→ **ACTION ITEM**: Send back the entries below exactly as they appear.

→ **THE DATA**:
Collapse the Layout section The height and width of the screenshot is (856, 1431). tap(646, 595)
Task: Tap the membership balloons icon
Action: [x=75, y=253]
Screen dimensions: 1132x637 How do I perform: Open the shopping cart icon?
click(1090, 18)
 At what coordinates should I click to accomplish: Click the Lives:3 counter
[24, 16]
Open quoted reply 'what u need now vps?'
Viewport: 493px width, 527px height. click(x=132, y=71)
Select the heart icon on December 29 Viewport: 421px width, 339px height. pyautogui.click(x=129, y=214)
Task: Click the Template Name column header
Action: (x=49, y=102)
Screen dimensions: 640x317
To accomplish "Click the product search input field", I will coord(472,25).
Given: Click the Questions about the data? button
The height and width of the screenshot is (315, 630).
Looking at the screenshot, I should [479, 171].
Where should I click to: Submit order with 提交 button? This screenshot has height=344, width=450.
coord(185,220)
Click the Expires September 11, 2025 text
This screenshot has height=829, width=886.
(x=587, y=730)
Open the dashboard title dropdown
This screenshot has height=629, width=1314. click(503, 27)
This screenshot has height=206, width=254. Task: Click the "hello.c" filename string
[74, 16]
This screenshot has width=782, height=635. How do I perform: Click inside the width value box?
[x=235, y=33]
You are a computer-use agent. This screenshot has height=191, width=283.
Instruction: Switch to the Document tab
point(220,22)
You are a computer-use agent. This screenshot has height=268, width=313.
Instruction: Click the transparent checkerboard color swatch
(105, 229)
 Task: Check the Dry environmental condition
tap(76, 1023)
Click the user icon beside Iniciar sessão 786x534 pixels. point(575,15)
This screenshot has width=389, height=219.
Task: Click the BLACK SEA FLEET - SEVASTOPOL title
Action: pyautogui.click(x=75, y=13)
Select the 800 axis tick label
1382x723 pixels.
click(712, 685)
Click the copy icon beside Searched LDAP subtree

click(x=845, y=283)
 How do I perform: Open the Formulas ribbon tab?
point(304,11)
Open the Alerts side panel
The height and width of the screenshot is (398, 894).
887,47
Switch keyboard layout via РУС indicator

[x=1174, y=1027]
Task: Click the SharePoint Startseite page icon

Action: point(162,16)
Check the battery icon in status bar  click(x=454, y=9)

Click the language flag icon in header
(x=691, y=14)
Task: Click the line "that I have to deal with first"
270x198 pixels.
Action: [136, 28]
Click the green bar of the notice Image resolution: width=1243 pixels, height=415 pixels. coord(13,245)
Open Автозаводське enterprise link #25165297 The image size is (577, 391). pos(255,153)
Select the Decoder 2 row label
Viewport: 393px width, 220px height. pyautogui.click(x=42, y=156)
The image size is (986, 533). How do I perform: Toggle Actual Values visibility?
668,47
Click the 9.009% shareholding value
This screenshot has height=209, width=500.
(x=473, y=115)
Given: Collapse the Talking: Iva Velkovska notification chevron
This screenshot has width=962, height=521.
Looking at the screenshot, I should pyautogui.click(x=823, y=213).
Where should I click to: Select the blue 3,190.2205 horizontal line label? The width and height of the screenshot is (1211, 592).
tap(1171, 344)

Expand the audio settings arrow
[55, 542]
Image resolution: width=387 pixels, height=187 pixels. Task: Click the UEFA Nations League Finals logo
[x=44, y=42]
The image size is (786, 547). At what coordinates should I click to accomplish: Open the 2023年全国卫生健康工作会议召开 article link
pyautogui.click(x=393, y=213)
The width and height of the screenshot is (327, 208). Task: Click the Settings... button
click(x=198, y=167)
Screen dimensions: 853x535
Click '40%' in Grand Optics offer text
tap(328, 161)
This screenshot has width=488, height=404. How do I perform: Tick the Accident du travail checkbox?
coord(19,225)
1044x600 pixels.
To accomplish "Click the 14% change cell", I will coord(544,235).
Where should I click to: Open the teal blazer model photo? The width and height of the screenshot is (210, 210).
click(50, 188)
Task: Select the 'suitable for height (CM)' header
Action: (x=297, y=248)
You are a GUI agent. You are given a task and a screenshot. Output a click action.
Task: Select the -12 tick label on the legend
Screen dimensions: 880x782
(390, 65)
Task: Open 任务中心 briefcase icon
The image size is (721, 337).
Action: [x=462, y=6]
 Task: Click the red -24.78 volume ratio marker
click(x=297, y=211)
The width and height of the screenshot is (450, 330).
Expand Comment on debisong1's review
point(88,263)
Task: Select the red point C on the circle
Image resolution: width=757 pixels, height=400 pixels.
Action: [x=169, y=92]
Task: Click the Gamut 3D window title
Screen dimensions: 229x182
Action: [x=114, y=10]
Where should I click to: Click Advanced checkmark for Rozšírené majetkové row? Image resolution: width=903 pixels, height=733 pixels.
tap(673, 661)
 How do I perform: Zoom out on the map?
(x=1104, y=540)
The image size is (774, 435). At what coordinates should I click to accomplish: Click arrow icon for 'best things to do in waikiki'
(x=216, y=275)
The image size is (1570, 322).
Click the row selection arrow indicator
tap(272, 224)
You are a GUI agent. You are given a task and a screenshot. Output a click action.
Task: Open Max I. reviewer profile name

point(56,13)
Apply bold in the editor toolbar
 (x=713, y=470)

→ **EXERCISE RESPONSE**:
Collapse the Layout section The height and width of the screenshot is (856, 1431). tap(646, 595)
Task: Tap the membership balloons icon
Action: [x=75, y=253]
Screen dimensions: 1132x637 How do I perform: Open the shopping cart icon?
click(1090, 18)
 At what coordinates should I click to accomplish: Click the Lives:3 counter
[24, 16]
Open quoted reply 'what u need now vps?'
Viewport: 493px width, 527px height. click(x=132, y=71)
Select the heart icon on December 29 Viewport: 421px width, 339px height. pyautogui.click(x=129, y=214)
Task: Click the Template Name column header
Action: (x=49, y=102)
Screen dimensions: 640x317
To accomplish "Click the product search input field", I will coord(472,25).
Given: Click the Questions about the data? button
The height and width of the screenshot is (315, 630).
Looking at the screenshot, I should [479, 171].
Where should I click to: Submit order with 提交 button? This screenshot has height=344, width=450.
coord(185,220)
Click the Expires September 11, 2025 text
This screenshot has height=829, width=886.
(x=587, y=730)
Open the dashboard title dropdown
This screenshot has height=629, width=1314. click(503, 27)
This screenshot has height=206, width=254. Task: Click the "hello.c" filename string
[74, 16]
This screenshot has width=782, height=635. How do I perform: Click inside the width value box?
[x=235, y=33]
You are a computer-use agent. This screenshot has height=191, width=283.
Instruction: Switch to the Document tab
point(220,22)
You are a computer-use agent. This screenshot has height=268, width=313.
Instruction: Click the transparent checkerboard color swatch
(105, 229)
 Task: Check the Dry environmental condition
tap(76, 1023)
Click the user icon beside Iniciar sessão 786x534 pixels. point(575,15)
This screenshot has width=389, height=219.
Task: Click the BLACK SEA FLEET - SEVASTOPOL title
Action: pyautogui.click(x=75, y=13)
Select the 800 axis tick label
1382x723 pixels.
click(712, 685)
Click the copy icon beside Searched LDAP subtree

click(x=845, y=283)
 How do I perform: Open the Formulas ribbon tab?
point(304,11)
Open the Alerts side panel
The height and width of the screenshot is (398, 894).
887,47
Switch keyboard layout via РУС indicator

[x=1174, y=1027]
Task: Click the SharePoint Startseite page icon

Action: point(162,16)
Check the battery icon in status bar  click(x=454, y=9)

Click the language flag icon in header
(x=691, y=14)
Task: Click the line "that I have to deal with first"
270x198 pixels.
Action: [136, 28]
Click the green bar of the notice Image resolution: width=1243 pixels, height=415 pixels. coord(13,245)
Open Автозаводське enterprise link #25165297 The image size is (577, 391). pos(255,153)
Select the Decoder 2 row label
Viewport: 393px width, 220px height. pyautogui.click(x=42, y=156)
The image size is (986, 533). How do I perform: Toggle Actual Values visibility?
668,47
Click the 9.009% shareholding value
This screenshot has height=209, width=500.
(x=473, y=115)
Given: Collapse the Talking: Iva Velkovska notification chevron
This screenshot has width=962, height=521.
Looking at the screenshot, I should pyautogui.click(x=823, y=213).
Where should I click to: Select the blue 3,190.2205 horizontal line label? The width and height of the screenshot is (1211, 592).
tap(1171, 344)

Expand the audio settings arrow
[55, 542]
Image resolution: width=387 pixels, height=187 pixels. Task: Click the UEFA Nations League Finals logo
[x=44, y=42]
The image size is (786, 547). At what coordinates should I click to accomplish: Open the 2023年全国卫生健康工作会议召开 article link
pyautogui.click(x=393, y=213)
The width and height of the screenshot is (327, 208). Task: Click the Settings... button
click(x=198, y=167)
Screen dimensions: 853x535
Click '40%' in Grand Optics offer text
tap(328, 161)
This screenshot has width=488, height=404. How do I perform: Tick the Accident du travail checkbox?
coord(19,225)
1044x600 pixels.
To accomplish "Click the 14% change cell", I will coord(544,235).
Where should I click to: Open the teal blazer model photo? The width and height of the screenshot is (210, 210).
click(50, 188)
Task: Select the 'suitable for height (CM)' header
Action: (x=297, y=248)
You are a GUI agent. You are given a task and a screenshot. Output a click action.
Task: Select the -12 tick label on the legend
Screen dimensions: 880x782
(390, 65)
Task: Open 任务中心 briefcase icon
The image size is (721, 337).
Action: [x=462, y=6]
 Task: Click the red -24.78 volume ratio marker
click(x=297, y=211)
The width and height of the screenshot is (450, 330).
Expand Comment on debisong1's review
point(88,263)
Task: Select the red point C on the circle
Image resolution: width=757 pixels, height=400 pixels.
Action: [x=169, y=92]
Task: Click the Gamut 3D window title
Screen dimensions: 229x182
Action: [x=114, y=10]
Where should I click to: Click Advanced checkmark for Rozšírené majetkové row? Image resolution: width=903 pixels, height=733 pixels.
tap(673, 661)
 How do I perform: Zoom out on the map?
(x=1104, y=540)
The image size is (774, 435). At what coordinates should I click to accomplish: Click arrow icon for 'best things to do in waikiki'
(x=216, y=275)
The image size is (1570, 322).
Click the row selection arrow indicator
tap(272, 224)
You are a GUI agent. You are given a task and a screenshot. Output a click action.
Task: Open Max I. reviewer profile name

point(56,13)
Apply bold in the editor toolbar
 (x=713, y=470)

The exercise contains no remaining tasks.